I send messages on FB and no one responds. Usually these are fairly important messages, too, needing a response rather soon. It's apparent by the messages that they're important. And weeks pass and nada.
I'm not really a person to send multiple follow-up messages, because I think it's rude and pushy. I'm not rude and pushy. I just want a fracking answer before the godsdamned apocalypse.
I want to bitch about it in more detail, but that won't do much more than just spread around negativity. So I'm just going to take a deep breath, play some tunes, and start fooling around with Scrivener. (I've just downloaded it and am going to try it with the rewriting of my novel -- if I like it enough, I'll purchase it. So far it's doing really well in my estimation.)
Our modern social media has made us completely unable to deal with the real world. I say that being a person who prefers social media to face to face interaction in most cases.
2 comments:
Oh, man -- guilty twinges. We are all grateful for a forgiving JJ that can rise above FB blunders.
Soooo, Scrivener -- a writing-program, I take it? What sets it apart?
Aww, this wasn't directed at you specifically. I've just been trying to figure some stuff out and the people I need to talk to about it are less-than-present.
Anyway.
Scivener -- yes. Writing program. SO many features. You can write novels, screenplays, poetry, whatever really with it. In the novel setting (which I'm using) you keep each chapter separate but there's the option to view it all as one document if you need to, which yWriter5 doesn't do.
There's also meta-data for each chapter, which you can customize as much as you want -- you can have the POV, date, themes, synopsis...possibilities are endless, really. You can then search within specific labels (say, POV) for what you're looking for. (So, if I wanted to find all of my chapters from Ghia's point of view, instead of searching for "Ghia" in one huge document, which is completely useless, I search under Custom Meta-Data: Ghia, and it'll show me all the chapters from her POV.)
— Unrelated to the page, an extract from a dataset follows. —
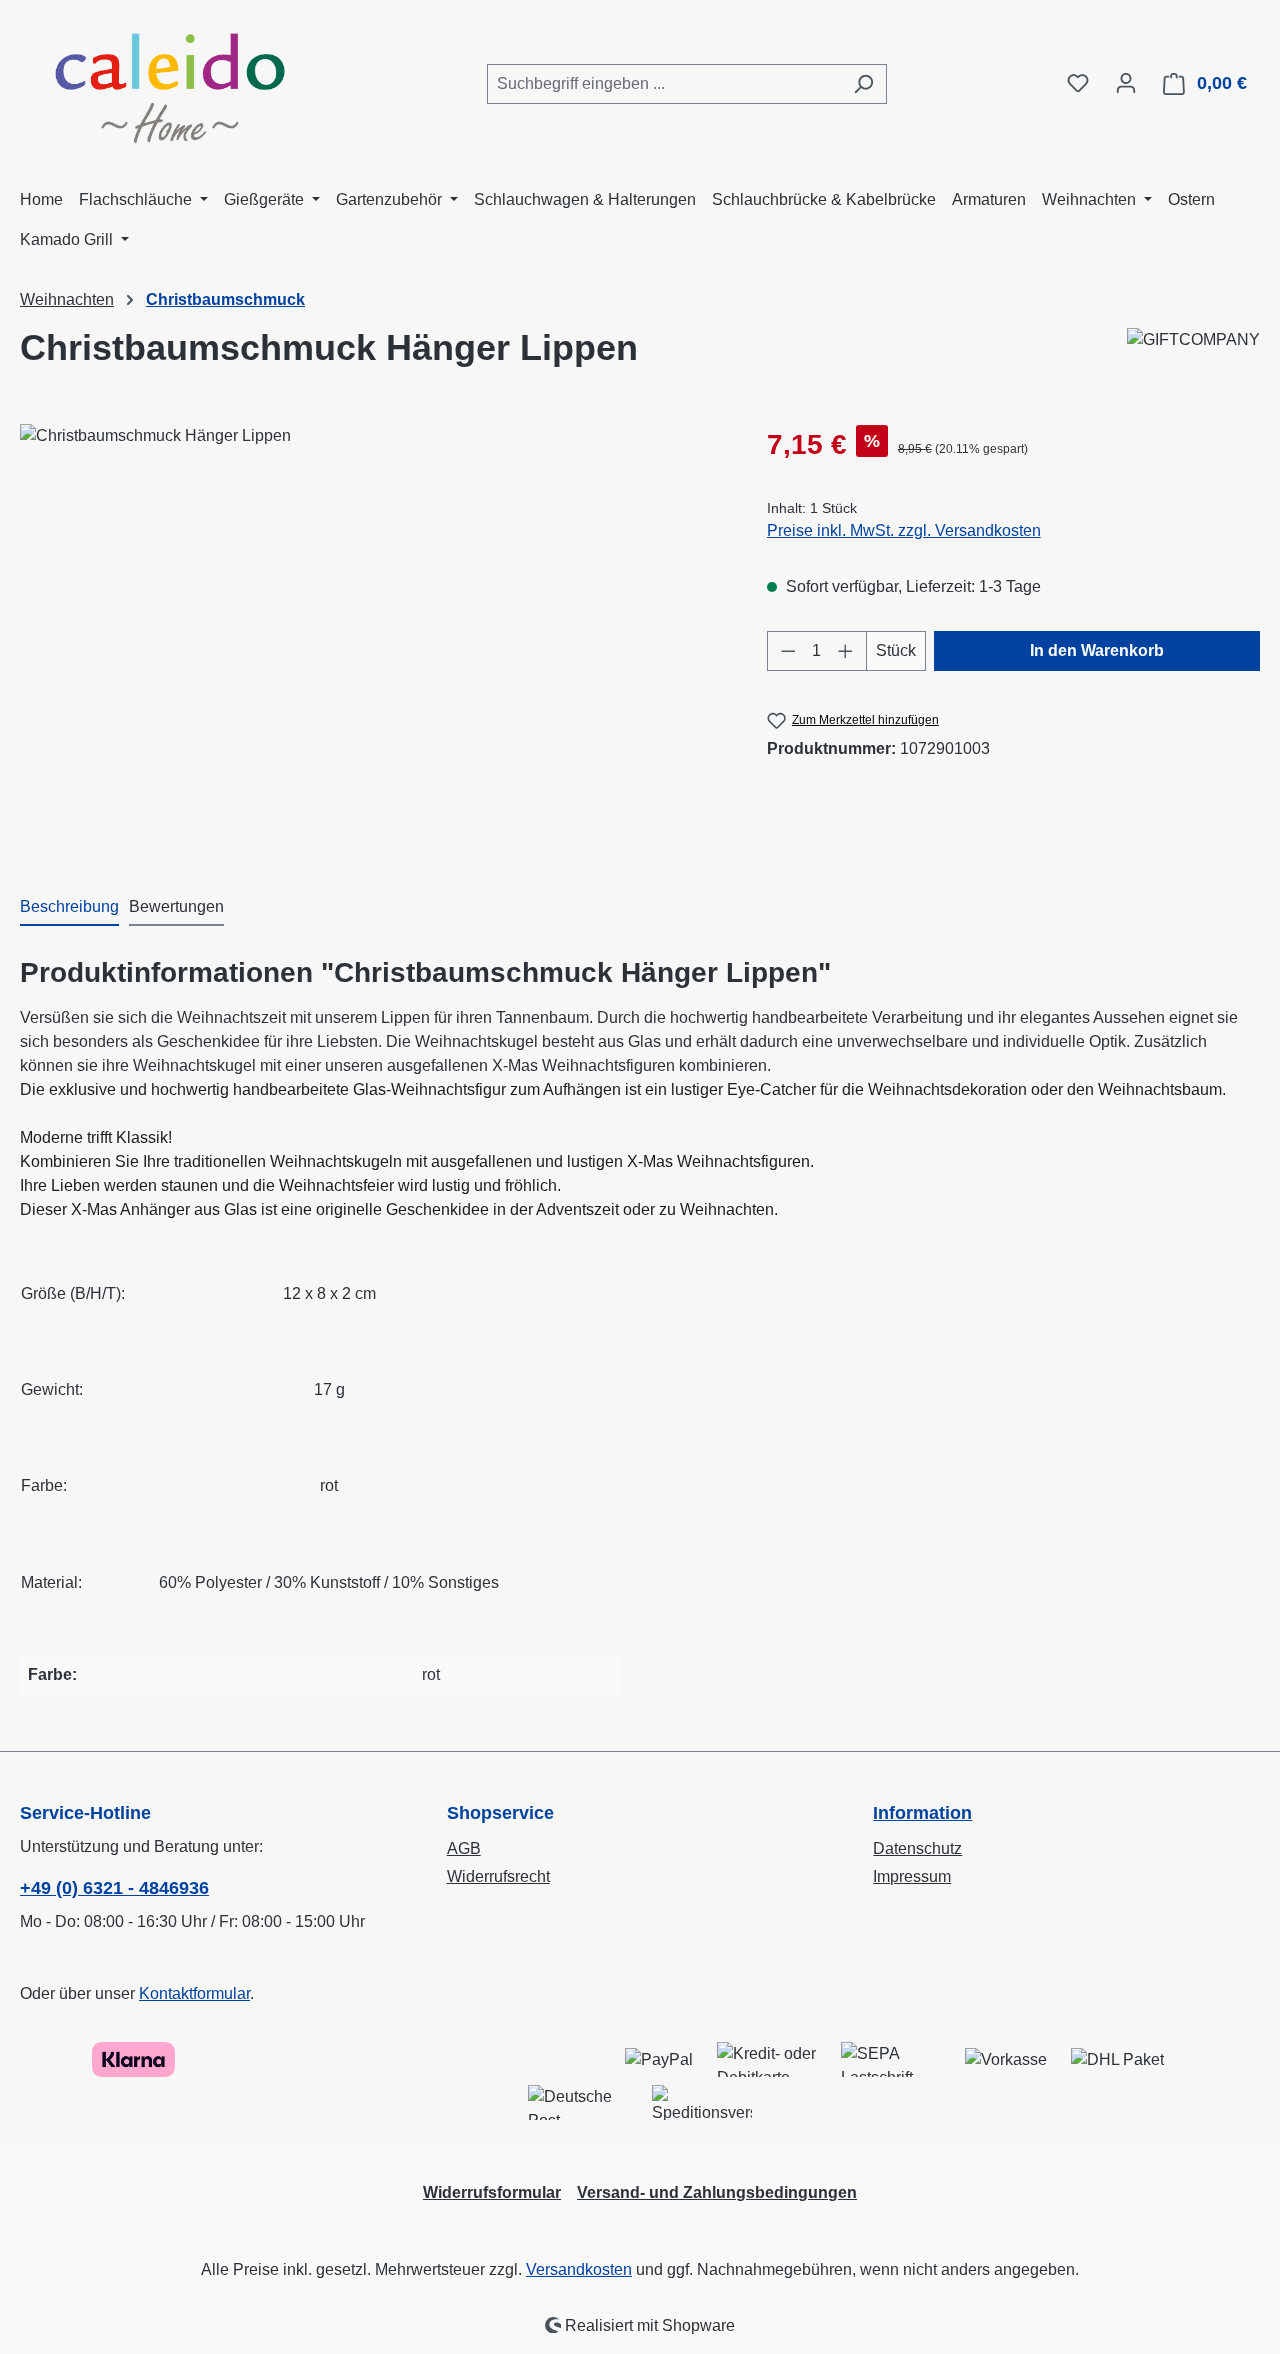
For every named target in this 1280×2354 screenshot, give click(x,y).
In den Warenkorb (1097, 650)
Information (922, 1813)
There's also the corkboard view, which shows all your chapters as index cards with synopses on them.
You also have the research section, and the ability to pull up a bit of research (like a picture, a video, or a PDF, or whatever) alongside what you're working on currently. There's a really good footnotes/comments function that will, when you export to document form, turn your footnotes into actual footnotes.
You can write in whatever font you want, because when you compile/export, you can change it to the accepted format easily.
The "Snapshots" feature is pretty awesome too -- you can take a snapshot of a chapter before completely rewriting it, and then if you decide you like the original better you can rollback to that snapshot.
What made me try it was this blogpost: http://www.thebookdesigner.com/2011/08/scrivener-the-ultimate-multitool-for-writers/
If you do give it a try, read the tutorial. It's not *complicated* but it is dense, and worth it to explore everything in the tutorial before doing your own stuff.